### Data extracts
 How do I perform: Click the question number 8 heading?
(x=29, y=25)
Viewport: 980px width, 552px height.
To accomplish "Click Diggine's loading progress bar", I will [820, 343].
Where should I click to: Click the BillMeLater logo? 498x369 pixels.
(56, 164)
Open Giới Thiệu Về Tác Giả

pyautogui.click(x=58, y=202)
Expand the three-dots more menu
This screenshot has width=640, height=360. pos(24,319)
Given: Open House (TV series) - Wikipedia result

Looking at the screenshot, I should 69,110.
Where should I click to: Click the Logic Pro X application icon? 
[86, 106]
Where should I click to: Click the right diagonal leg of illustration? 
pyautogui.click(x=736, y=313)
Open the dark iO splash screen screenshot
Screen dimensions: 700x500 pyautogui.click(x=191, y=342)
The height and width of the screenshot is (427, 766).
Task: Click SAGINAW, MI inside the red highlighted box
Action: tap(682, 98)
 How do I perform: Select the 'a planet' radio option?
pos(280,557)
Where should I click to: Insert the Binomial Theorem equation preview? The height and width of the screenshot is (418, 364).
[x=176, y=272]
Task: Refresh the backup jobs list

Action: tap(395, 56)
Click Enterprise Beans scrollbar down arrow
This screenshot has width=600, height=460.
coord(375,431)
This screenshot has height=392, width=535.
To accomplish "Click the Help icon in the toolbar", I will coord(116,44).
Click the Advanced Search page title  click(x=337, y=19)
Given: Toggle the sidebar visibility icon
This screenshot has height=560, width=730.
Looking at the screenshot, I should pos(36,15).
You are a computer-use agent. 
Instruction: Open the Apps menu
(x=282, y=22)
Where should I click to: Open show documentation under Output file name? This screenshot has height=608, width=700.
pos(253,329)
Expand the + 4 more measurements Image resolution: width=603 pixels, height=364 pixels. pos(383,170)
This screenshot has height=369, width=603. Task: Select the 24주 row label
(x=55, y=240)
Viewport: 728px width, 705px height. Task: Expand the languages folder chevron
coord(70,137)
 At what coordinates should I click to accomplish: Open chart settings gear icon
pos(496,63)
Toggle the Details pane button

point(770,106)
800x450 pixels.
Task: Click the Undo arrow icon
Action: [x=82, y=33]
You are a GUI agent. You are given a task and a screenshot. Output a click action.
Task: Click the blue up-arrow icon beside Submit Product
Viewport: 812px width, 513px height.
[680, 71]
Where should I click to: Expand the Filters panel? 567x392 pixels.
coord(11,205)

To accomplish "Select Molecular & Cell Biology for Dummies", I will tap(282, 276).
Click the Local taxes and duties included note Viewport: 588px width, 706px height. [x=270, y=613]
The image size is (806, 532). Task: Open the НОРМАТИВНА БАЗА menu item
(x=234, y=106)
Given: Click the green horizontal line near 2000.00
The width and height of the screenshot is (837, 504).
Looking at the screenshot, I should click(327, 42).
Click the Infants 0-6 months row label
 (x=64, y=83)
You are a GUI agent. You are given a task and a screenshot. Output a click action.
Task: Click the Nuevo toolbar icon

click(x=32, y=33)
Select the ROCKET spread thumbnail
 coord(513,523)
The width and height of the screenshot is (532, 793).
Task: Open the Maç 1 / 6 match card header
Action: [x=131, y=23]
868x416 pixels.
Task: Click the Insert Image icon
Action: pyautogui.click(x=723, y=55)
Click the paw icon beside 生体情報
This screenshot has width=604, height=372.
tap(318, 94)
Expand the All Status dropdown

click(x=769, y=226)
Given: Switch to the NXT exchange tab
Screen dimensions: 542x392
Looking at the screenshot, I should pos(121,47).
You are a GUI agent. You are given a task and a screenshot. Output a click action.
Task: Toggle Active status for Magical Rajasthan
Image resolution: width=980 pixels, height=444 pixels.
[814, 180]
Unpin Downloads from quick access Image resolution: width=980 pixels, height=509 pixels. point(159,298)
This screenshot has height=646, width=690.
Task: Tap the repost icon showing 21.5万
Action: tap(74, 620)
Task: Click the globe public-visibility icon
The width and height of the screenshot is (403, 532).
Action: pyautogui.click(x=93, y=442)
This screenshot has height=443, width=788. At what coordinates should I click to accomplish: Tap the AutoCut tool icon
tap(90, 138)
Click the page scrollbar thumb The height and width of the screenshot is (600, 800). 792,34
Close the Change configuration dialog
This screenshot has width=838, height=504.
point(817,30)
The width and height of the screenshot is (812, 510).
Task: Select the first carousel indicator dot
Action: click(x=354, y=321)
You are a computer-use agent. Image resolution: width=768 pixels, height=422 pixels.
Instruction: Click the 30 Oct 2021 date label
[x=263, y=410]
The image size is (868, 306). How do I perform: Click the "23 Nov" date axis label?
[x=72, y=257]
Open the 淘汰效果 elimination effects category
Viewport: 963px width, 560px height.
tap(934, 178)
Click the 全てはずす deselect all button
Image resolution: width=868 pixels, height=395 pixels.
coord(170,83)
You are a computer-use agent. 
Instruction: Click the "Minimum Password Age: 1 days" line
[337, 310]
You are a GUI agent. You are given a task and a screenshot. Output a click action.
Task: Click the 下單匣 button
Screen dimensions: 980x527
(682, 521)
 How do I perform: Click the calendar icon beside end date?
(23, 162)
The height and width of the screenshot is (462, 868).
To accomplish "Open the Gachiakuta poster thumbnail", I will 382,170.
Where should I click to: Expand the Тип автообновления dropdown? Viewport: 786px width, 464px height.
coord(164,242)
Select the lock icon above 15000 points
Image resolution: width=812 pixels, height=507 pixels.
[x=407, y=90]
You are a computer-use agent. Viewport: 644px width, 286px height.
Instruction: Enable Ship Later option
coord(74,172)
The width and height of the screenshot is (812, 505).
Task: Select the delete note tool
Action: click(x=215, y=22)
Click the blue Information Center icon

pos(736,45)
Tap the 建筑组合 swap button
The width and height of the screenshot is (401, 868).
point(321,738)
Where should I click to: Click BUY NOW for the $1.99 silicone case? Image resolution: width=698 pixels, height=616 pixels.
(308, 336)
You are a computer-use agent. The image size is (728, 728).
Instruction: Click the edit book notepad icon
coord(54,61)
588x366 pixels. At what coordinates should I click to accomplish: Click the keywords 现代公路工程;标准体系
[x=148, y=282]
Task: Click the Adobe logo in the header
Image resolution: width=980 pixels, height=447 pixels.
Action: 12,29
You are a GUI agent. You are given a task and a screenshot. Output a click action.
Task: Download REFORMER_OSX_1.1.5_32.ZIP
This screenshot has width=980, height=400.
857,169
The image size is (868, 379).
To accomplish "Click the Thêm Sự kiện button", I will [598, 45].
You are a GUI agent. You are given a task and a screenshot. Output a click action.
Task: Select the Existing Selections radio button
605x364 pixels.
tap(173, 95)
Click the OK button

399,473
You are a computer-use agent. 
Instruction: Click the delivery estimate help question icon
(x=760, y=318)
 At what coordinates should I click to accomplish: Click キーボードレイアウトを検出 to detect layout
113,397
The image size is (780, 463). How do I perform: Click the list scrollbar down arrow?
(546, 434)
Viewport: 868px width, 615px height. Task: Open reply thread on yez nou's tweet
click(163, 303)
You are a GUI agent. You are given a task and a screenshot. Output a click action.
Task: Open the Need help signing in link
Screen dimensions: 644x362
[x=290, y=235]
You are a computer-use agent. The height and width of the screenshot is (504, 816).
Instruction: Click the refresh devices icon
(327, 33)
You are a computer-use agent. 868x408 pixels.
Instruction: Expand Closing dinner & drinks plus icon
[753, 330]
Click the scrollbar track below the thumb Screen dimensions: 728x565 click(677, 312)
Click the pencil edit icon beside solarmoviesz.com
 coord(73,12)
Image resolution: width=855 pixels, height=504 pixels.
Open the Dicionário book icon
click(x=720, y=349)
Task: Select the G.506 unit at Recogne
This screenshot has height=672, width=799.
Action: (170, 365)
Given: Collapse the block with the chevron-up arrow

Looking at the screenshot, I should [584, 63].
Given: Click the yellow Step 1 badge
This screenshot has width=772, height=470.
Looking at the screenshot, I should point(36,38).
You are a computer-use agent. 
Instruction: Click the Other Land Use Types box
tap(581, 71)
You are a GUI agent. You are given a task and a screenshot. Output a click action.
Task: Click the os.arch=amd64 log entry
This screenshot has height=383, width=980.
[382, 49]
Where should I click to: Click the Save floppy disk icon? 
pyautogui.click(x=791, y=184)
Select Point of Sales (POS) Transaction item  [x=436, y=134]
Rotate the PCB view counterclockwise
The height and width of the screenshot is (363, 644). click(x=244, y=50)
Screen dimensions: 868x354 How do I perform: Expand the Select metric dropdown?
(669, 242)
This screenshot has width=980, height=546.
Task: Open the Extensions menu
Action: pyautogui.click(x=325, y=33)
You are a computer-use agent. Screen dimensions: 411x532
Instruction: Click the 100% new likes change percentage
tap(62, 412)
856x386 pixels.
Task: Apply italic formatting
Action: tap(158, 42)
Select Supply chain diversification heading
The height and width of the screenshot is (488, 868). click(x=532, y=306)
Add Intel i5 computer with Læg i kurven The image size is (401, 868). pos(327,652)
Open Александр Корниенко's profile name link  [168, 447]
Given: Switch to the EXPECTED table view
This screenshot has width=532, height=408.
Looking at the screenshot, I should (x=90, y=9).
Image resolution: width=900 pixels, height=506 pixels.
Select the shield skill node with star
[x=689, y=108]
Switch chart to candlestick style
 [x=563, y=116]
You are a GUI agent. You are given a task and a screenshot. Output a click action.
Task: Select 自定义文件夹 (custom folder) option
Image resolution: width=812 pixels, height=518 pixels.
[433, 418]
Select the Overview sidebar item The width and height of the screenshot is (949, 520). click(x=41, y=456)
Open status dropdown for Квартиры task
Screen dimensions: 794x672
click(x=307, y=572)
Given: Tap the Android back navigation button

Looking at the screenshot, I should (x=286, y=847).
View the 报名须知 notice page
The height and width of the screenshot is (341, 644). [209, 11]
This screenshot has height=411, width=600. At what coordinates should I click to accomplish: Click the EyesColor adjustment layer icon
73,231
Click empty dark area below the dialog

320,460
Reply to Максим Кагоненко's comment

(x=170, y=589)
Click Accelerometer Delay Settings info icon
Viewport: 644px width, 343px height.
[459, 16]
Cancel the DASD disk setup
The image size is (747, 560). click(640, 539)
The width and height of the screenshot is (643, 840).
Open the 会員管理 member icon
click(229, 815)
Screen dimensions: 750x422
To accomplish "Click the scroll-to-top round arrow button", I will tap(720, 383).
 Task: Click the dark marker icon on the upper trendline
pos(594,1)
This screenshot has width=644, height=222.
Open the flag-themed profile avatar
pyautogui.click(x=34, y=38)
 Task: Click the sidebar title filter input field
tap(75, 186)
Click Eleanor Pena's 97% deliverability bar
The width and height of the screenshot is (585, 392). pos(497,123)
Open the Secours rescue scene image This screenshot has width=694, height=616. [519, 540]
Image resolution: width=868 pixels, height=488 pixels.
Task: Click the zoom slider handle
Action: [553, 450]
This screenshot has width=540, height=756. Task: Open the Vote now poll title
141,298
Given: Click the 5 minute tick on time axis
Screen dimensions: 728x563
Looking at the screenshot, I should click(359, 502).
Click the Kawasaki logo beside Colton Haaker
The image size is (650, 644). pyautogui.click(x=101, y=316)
######
▶ [What the task asks]
Every line in the entries above that has the word "computer" should be identified and copied.

▶ [Answer]
You are a computer-use agent. 
You are a computer-use agent. Image resolution: width=768 pixels, height=422 pixels.
You are a computer-use agent. 
You are a computer-use agent. Viewport: 644px width, 286px height.
You are a computer-use agent. The image size is (728, 728).
You are a computer-use agent. 
You are a computer-use agent. The height and width of the screenshot is (504, 816).
You are a computer-use agent. 868x408 pixels.
You are a computer-use agent. 
You are a computer-use agent. Screen dimensions: 411x532
Add Intel i5 computer with Læg i kurven The image size is (401, 868). pos(327,652)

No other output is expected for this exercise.